Muslim tradition offers a story of how the Qur'an came together. That story can be found in works of hadith such as Mishkat al-Masabih, and many western authors such as W. Montgomery Watt have passed on the Muslim story in popular books on Islam. The story gives credit for the collection to the first caliph, Abu Bakr, and especially to the third caliph, 'Uthman.

However, there is more than one story of a collection in the earliest Muslim accounts, and this prompted a few western scholars to ask a few basic questions. Various early accounts gave credit for the collection to each of the four "righteously-guided" caliphs. The early account of Ibn Sa'd, for example, credited the second caliph, 'Umar, but didn't mention either Abu Bakr or 'Uthman.

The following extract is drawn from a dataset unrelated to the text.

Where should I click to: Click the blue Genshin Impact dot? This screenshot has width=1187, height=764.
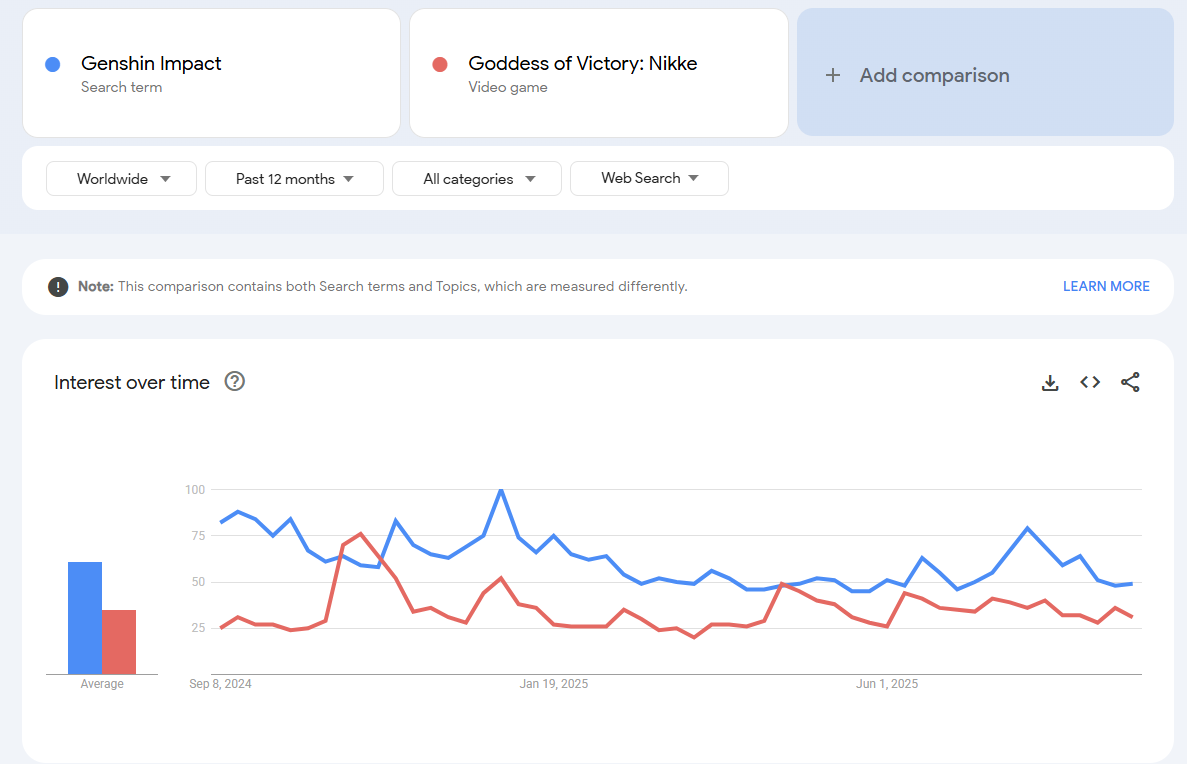pyautogui.click(x=53, y=64)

No worthwhile study of this topic can leave out what John Wansbrough wrote about the collection stories in his Quranic Studies. This book is very difficult to understand, but we must start here if we are serious about the truth of the Muslim stories. I have seen nothing written during the past 30 years which improves upon Wansbrough's discussion, even though many scholars have strongly disagreed with him. (You too may disagree, but first know thoroughly what you disagree with!)

Wansbrough simply observed that the various "canonization traditions" are contradictory. How then to deal with them? There is no historical evidence to support any of the stories; the documents referred to in the stories do not exist (as far as we know); and the stories of a collection only began to appear in print about two centuries after the death of Islam's messenger (though some scholars have made the case that they were circulating earlier).

Wansbrough declined to speculate on the trustworthiness of those who first wrote down the stories or the transmitters listed in the isnad. Instead, he asked what literary analysis of the Qur'an which we now possess can tell us about how it may have developed. This analysis, done according to methodology familiar from biblical studies, is a contribution to scholarship on the Qur'an which put Wansbrough in a league of his own.

One of Wansbrough's many helpful observations is that the Muslim collection stories show a polemical character. Islam was distinguishing its scripture from the Torah and Gospel. For example, the words of the Muslim military leader to 'Uthman: "Commander of the faithful, set this people right before they disagree about the Book in the manner of the Jews and the Christians." Collection stories also had much to do with making a case for the prophethood of Islam's messenger. This should alert the scholar to the fact that here we are in the area of religious truth claims.

Scholars now acknowledge the significance of the time gap between written Muslim accounts and the events in early Islam which they purport to recount (150 years now seems to be the minimum agreed-upon gap). The question for many scholars has simply been whether these written accounts are trustworthy. In other words, it is a matter of faith. The value of Wansbrough's research is that he asks, in the absence of both historical evidence and a faith commitment to the truth claims of Islam, "What can the scripture itself tell us about how it may have come together?"

Let's explore this topic together. Read the main hadith story once more. Then buy, beg or borrow (I won't say steal) a copy of Quranic Studies. Andrew Rippin's 2004 Prometheus edition of this book includes a helpful foreword, a glossary, and translations of Wansbrough's many non-English quotations. If I am not mistaken, Dr. Rippin stole the latter idea from me when I was his PhD student 10 years ago!